Going super near field improves direct/reflected ratio. Standing monitors upright helps imaging. Hole in middle suggests placing monitors a little closer together.

DRC, in this case is Digital Room Correction, such as Sourceforge DRC (very hard to use), Audiolense, Acourate, Dirac Live, and Audyssey; and any other similar approach.

Calibrating microphone: No telling how flat is really is without calibration data. Manufacturer generic specification must be held at arms length. Up front cost is no guarantee. Doing calibration yourself realistically requires access to a calibrated microphone.

What model of monitor are these?

I would like to see measurements of each monitor placed in middle of space. Place microphone at 20-22cm and 2-3cm below axis of tweeter. Aim monitor at back wall (couch end). Measure 10-22050Hz at 44.1kHz sample rate, or 10-24kHz at 48kHz sample rate. Please post mdat.

Regards,

Andrew


----------



## floddern (Dec 29, 2011)

Lets see if I have this right: capsule 20 cm off axis from HF-Tweeter (left, right matters?)

and 2 too 3 cm below. At center of room or center of stereo axis?

This may take up to a weel because I lend the mic to a student that has picked a similar topic.



The monitors are Gennaro Acoustics, there used to be an HP but it appears he's gotten out of business. 
Anyway he has good rep. in germany and has ~mainly sold his units to studios in the sync or radio play buisiness. (Which is a drcrnt market since its sold on CD's, former MC, LP)

He has few Full- Mid- Nearfields in his portfolio.


----------



## Barleywater (Dec 11, 2011)

Yes, 20cm from face of speaker, 2cm to 3cm below axis of tweeter.

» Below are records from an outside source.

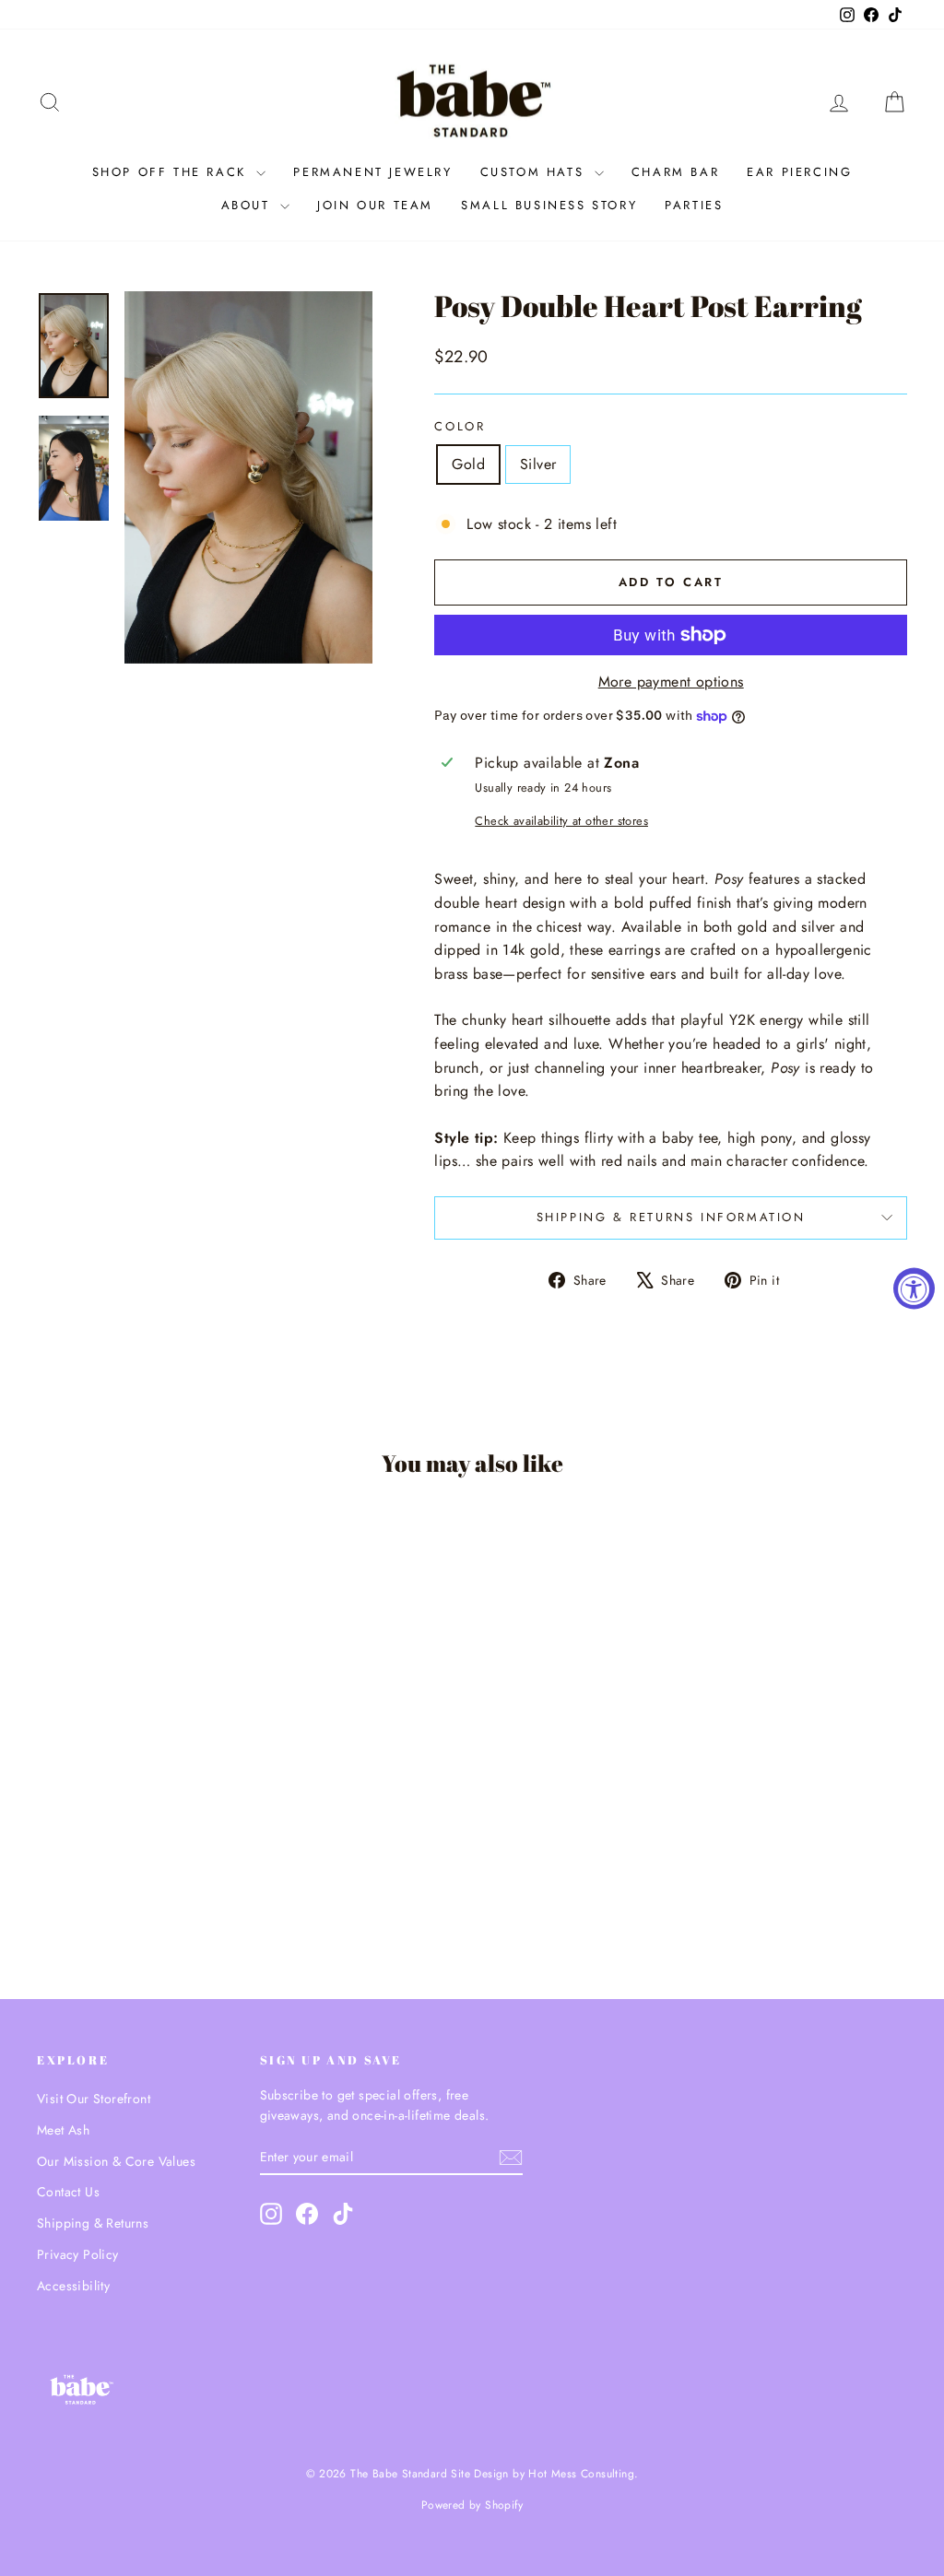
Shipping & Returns (92, 2223)
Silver (538, 464)
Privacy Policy (78, 2254)
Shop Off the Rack (172, 172)
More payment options (671, 681)
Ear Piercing (799, 172)
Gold (468, 464)
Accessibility (73, 2285)
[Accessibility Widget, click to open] (914, 1288)
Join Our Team (375, 205)
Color (459, 426)
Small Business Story (549, 205)
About (249, 205)
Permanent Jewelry (372, 172)
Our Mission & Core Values (116, 2161)
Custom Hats (535, 172)
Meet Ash (63, 2130)
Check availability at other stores (561, 820)
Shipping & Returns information (671, 1217)
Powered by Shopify (472, 2505)
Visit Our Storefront (93, 2098)
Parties (694, 205)
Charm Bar (675, 172)
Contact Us (68, 2191)
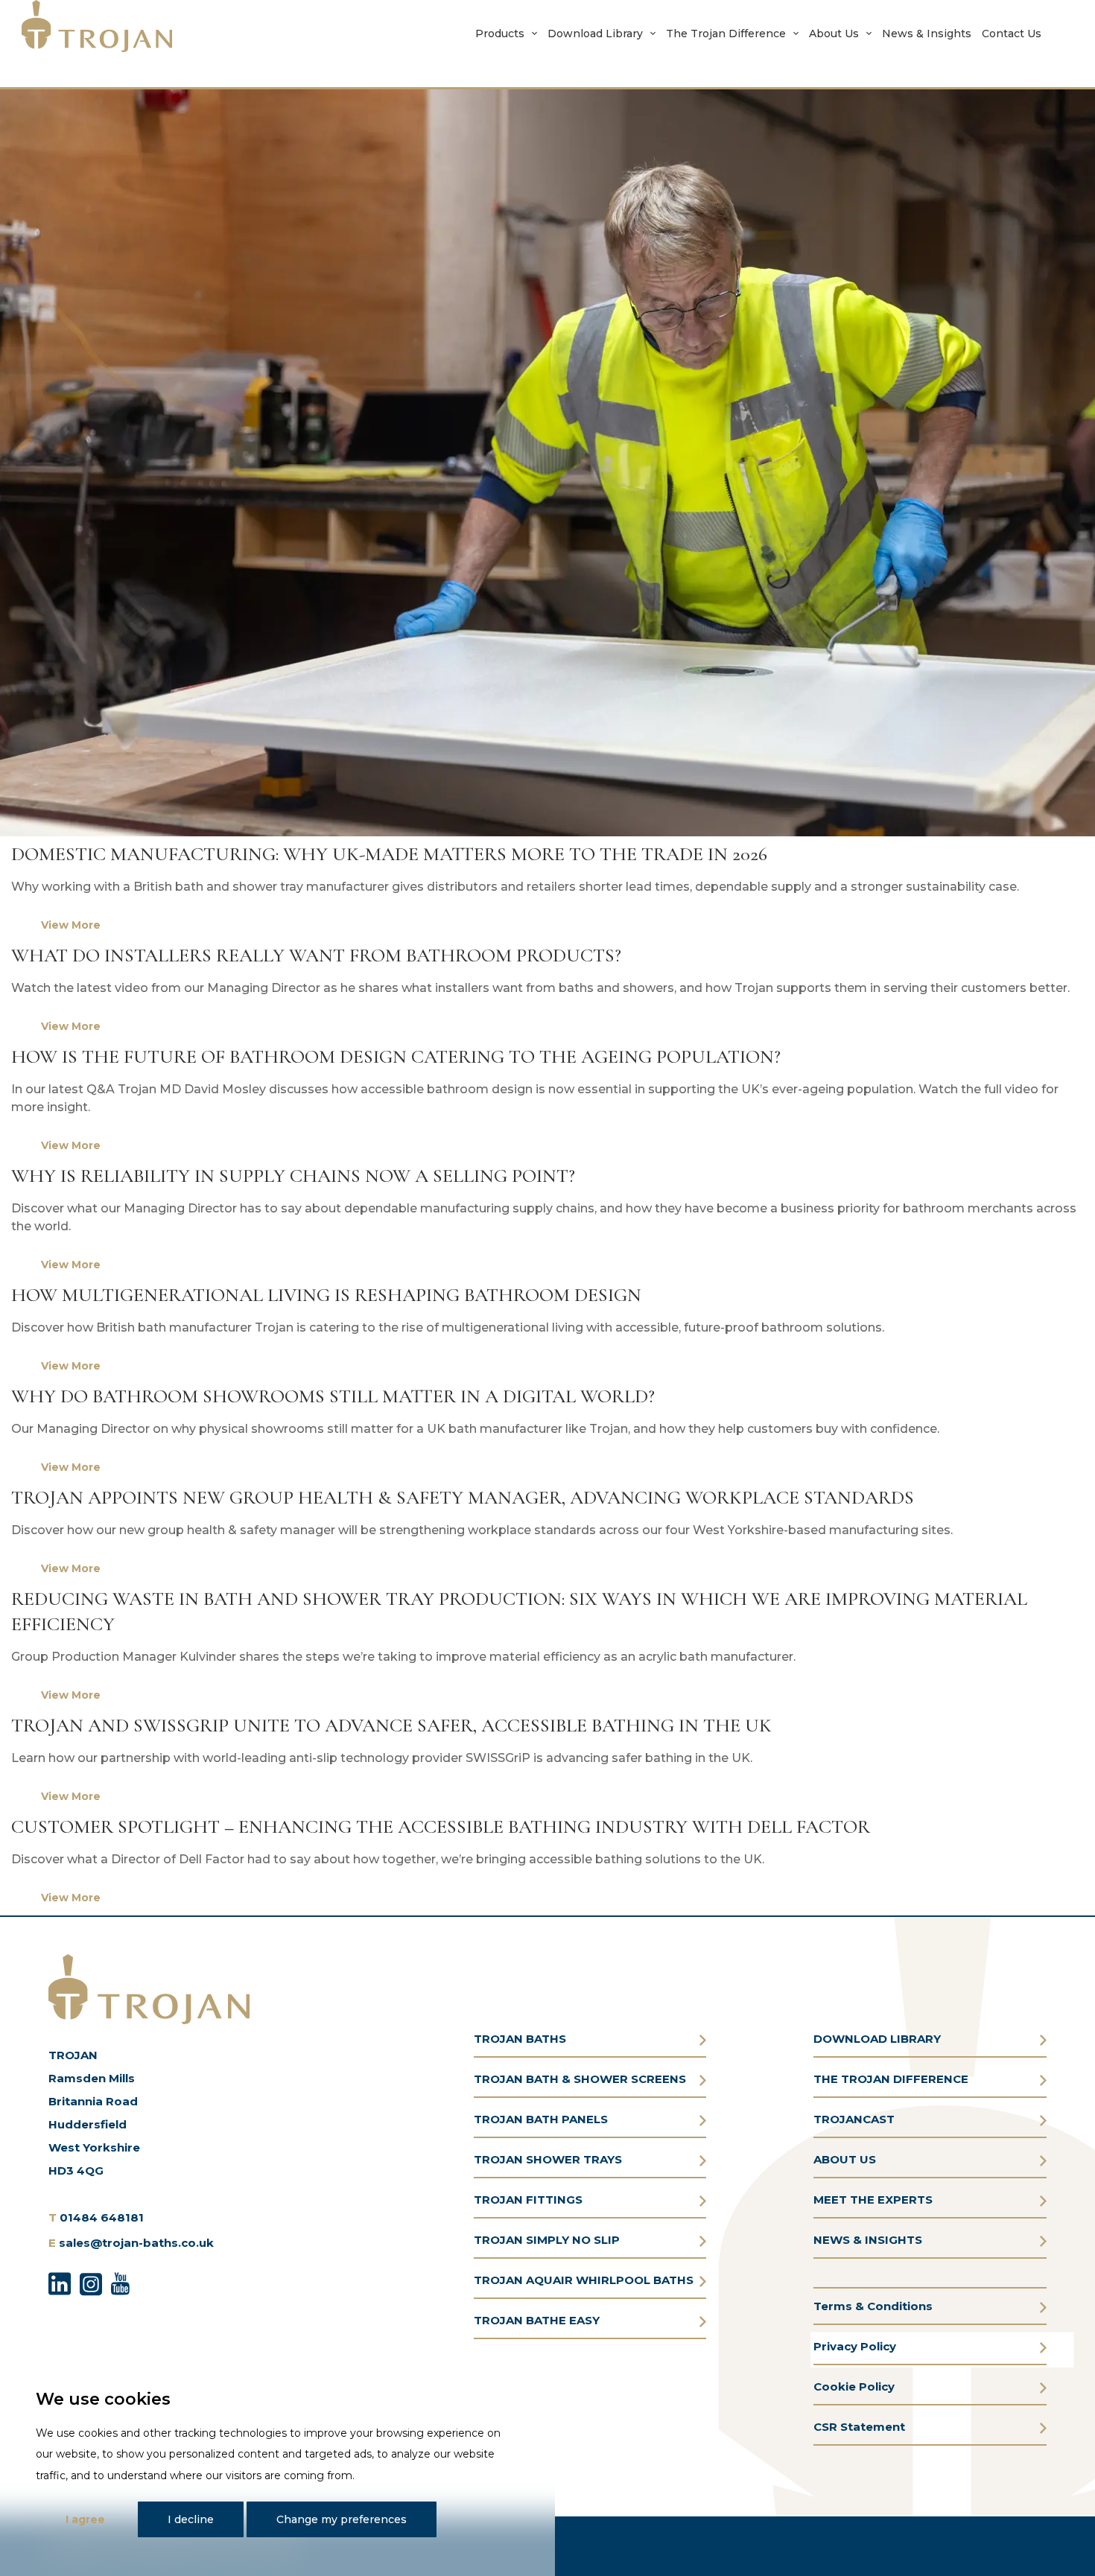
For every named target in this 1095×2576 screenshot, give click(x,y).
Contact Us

Center of room, speaker aimed at back wall (couch).

This allows observation of quasi anechoic response. All sounds from nearest surfaces will be sidewalls, floor, and ceiling, and impulse response before these reflected sounds mix in are good representation of speakers real performance above about 100-200Hz. This includes diffraction externally of sound from box edges, sound of box panels, and sound from back of woofer that bounces off inside of box and penetrates woofer to color sound. If both speakers are measured from exact same spot and microphone placement, results also indicate how closely matched the speakers are, which also impacts stereo image.

Please use full range sweep as I described, it will tell me more about room behavior's extended response.

Regards,

Andrew


----------